Problem requirements.
Please write out the lines below again, swapping every "Screen dimensions" for "Display size" and leaving everything else unchanged.

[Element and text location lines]
########

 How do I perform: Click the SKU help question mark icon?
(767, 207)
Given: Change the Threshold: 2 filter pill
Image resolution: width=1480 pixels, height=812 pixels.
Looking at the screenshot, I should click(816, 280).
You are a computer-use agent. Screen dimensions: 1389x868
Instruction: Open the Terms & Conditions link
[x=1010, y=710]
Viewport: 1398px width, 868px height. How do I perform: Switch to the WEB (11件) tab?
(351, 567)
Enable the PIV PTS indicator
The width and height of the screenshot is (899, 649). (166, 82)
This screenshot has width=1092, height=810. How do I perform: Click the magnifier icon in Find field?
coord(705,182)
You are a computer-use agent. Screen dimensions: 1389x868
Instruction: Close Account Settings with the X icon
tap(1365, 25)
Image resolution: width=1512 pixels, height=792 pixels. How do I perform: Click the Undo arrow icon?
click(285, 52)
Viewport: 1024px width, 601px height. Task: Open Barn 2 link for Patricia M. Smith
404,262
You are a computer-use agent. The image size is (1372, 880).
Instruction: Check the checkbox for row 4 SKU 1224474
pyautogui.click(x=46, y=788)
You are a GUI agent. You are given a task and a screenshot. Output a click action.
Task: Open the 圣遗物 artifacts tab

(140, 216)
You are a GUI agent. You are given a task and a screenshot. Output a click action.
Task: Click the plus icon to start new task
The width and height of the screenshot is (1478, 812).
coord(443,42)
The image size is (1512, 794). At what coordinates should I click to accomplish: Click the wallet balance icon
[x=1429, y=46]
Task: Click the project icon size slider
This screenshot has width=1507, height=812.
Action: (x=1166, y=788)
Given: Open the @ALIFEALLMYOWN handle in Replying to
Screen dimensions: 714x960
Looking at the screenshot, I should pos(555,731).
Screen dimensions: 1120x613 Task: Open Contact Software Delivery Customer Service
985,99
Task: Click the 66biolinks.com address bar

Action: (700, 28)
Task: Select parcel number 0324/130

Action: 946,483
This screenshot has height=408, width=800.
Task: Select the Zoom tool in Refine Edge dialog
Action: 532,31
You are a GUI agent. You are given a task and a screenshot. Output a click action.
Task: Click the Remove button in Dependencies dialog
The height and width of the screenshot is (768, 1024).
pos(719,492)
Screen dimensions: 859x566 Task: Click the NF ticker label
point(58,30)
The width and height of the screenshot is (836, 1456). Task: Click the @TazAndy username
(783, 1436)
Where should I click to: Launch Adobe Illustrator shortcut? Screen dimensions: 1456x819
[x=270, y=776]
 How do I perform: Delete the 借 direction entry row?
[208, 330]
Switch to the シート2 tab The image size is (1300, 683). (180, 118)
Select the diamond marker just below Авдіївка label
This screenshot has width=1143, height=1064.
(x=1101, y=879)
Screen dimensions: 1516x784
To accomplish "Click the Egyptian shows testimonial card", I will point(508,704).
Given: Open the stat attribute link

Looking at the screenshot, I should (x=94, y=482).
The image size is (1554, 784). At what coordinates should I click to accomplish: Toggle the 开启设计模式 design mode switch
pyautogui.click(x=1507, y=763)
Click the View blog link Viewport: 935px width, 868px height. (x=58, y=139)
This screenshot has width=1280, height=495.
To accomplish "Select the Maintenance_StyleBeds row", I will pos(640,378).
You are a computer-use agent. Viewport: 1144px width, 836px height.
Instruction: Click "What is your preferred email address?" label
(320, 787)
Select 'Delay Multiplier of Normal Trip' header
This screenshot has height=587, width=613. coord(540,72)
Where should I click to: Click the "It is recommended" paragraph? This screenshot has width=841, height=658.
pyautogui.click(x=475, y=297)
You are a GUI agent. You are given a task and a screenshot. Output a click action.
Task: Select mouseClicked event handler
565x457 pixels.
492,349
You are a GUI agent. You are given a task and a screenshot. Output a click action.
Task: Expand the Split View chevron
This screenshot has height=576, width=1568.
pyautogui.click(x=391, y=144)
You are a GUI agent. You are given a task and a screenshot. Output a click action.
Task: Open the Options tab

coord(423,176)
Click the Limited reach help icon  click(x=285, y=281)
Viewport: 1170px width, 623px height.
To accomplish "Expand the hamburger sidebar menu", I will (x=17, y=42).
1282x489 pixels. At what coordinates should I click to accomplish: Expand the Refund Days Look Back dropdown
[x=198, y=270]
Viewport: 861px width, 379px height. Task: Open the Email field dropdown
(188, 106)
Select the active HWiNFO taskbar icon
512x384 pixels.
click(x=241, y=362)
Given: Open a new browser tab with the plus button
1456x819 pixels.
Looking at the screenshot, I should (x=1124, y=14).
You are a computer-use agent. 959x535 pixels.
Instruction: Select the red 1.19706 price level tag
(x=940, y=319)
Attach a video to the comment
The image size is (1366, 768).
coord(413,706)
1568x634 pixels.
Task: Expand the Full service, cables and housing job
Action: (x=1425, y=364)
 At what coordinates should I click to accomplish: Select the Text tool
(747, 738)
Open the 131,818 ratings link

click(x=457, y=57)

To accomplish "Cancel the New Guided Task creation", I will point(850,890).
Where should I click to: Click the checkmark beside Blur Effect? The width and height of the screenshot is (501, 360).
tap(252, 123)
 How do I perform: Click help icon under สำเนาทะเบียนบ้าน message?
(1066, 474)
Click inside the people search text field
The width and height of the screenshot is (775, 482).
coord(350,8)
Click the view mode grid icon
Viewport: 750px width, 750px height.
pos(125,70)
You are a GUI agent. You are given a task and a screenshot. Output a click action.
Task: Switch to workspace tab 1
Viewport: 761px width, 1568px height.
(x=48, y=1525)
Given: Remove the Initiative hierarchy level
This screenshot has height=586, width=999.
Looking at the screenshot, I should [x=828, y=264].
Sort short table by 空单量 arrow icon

########

Solution for this exercise.
 How do I perform: Click the SKU help question mark icon?
(767, 207)
Given: Change the Threshold: 2 filter pill
Image resolution: width=1480 pixels, height=812 pixels.
Looking at the screenshot, I should click(816, 280).
You are a computer-use agent. Display size: 1389x868
Instruction: Open the Terms & Conditions link
[x=1010, y=710]
Viewport: 1398px width, 868px height. How do I perform: Switch to the WEB (11件) tab?
(351, 567)
Enable the PIV PTS indicator
The width and height of the screenshot is (899, 649). (166, 82)
This screenshot has width=1092, height=810. How do I perform: Click the magnifier icon in Find field?
coord(705,182)
You are a computer-use agent. Display size: 1389x868
Instruction: Close Account Settings with the X icon
tap(1365, 25)
Image resolution: width=1512 pixels, height=792 pixels. How do I perform: Click the Undo arrow icon?
click(285, 52)
Viewport: 1024px width, 601px height. Task: Open Barn 2 link for Patricia M. Smith
404,262
You are a computer-use agent. The image size is (1372, 880).
Instruction: Check the checkbox for row 4 SKU 1224474
pyautogui.click(x=46, y=788)
You are a GUI agent. You are given a task and a screenshot. Output a click action.
Task: Open the 圣遗物 artifacts tab

(140, 216)
You are a GUI agent. You are given a task and a screenshot. Output a click action.
Task: Click the plus icon to start new task
The width and height of the screenshot is (1478, 812).
coord(443,42)
The image size is (1512, 794). At what coordinates should I click to accomplish: Click the wallet balance icon
[x=1429, y=46]
Task: Click the project icon size slider
This screenshot has width=1507, height=812.
Action: (x=1166, y=788)
Given: Open the @ALIFEALLMYOWN handle in Replying to
Display size: 714x960
Looking at the screenshot, I should pos(555,731).
Display size: 1120x613 Task: Open Contact Software Delivery Customer Service
985,99
Task: Click the 66biolinks.com address bar

Action: (700, 28)
Task: Select parcel number 0324/130

Action: 946,483
This screenshot has height=408, width=800.
Task: Select the Zoom tool in Refine Edge dialog
Action: 532,31
You are a GUI agent. You are given a task and a screenshot. Output a click action.
Task: Click the Remove button in Dependencies dialog
The height and width of the screenshot is (768, 1024).
pos(719,492)
Display size: 859x566 Task: Click the NF ticker label
point(58,30)
The width and height of the screenshot is (836, 1456). Task: Click the @TazAndy username
(783, 1436)
Where should I click to: Launch Adobe Illustrator shortcut? Display size: 1456x819
[x=270, y=776]
 How do I perform: Delete the 借 direction entry row?
[208, 330]
Switch to the シート2 tab The image size is (1300, 683). (180, 118)
Select the diamond marker just below Авдіївка label
This screenshot has width=1143, height=1064.
(x=1101, y=879)
Display size: 1516x784
To accomplish "Click the Egyptian shows testimonial card", I will point(508,704).
Given: Open the stat attribute link

Looking at the screenshot, I should (x=94, y=482).
The image size is (1554, 784). At what coordinates should I click to accomplish: Toggle the 开启设计模式 design mode switch
pyautogui.click(x=1507, y=763)
Click the View blog link Viewport: 935px width, 868px height. (x=58, y=139)
This screenshot has width=1280, height=495.
To accomplish "Select the Maintenance_StyleBeds row", I will pos(640,378).
You are a computer-use agent. Viewport: 1144px width, 836px height.
Instruction: Click "What is your preferred email address?" label
(320, 787)
Select 'Delay Multiplier of Normal Trip' header
This screenshot has height=587, width=613. coord(540,72)
Where should I click to: Click the "It is recommended" paragraph? This screenshot has width=841, height=658.
pyautogui.click(x=475, y=297)
You are a GUI agent. You are given a task and a screenshot. Output a click action.
Task: Select mouseClicked event handler
565x457 pixels.
492,349
You are a GUI agent. You are given a task and a screenshot. Output a click action.
Task: Expand the Split View chevron
This screenshot has height=576, width=1568.
pyautogui.click(x=391, y=144)
You are a GUI agent. You are given a task and a screenshot. Output a click action.
Task: Open the Options tab

coord(423,176)
Click the Limited reach help icon  click(x=285, y=281)
Viewport: 1170px width, 623px height.
To accomplish "Expand the hamburger sidebar menu", I will (x=17, y=42).
1282x489 pixels. At what coordinates should I click to accomplish: Expand the Refund Days Look Back dropdown
[x=198, y=270]
Viewport: 861px width, 379px height. Task: Open the Email field dropdown
(188, 106)
Select the active HWiNFO taskbar icon
512x384 pixels.
click(x=241, y=362)
Given: Open a new browser tab with the plus button
1456x819 pixels.
Looking at the screenshot, I should (x=1124, y=14).
You are a computer-use agent. 959x535 pixels.
Instruction: Select the red 1.19706 price level tag
(x=940, y=319)
Attach a video to the comment
The image size is (1366, 768).
coord(413,706)
1568x634 pixels.
Task: Expand the Full service, cables and housing job
Action: (x=1425, y=364)
 At what coordinates should I click to accomplish: Select the Text tool
(747, 738)
Open the 131,818 ratings link

click(x=457, y=57)

To accomplish "Cancel the New Guided Task creation", I will point(850,890).
Where should I click to: Click the checkmark beside Blur Effect? The width and height of the screenshot is (501, 360).
tap(252, 123)
 How do I perform: Click help icon under สำเนาทะเบียนบ้าน message?
(1066, 474)
Click inside the people search text field
The width and height of the screenshot is (775, 482).
coord(350,8)
Click the view mode grid icon
Viewport: 750px width, 750px height.
pos(125,70)
You are a GUI agent. You are given a task and a screenshot. Output a click action.
Task: Switch to workspace tab 1
Viewport: 761px width, 1568px height.
(x=48, y=1525)
Given: Remove the Initiative hierarchy level
This screenshot has height=586, width=999.
Looking at the screenshot, I should [x=828, y=264].
Sort short table by 空单量 arrow icon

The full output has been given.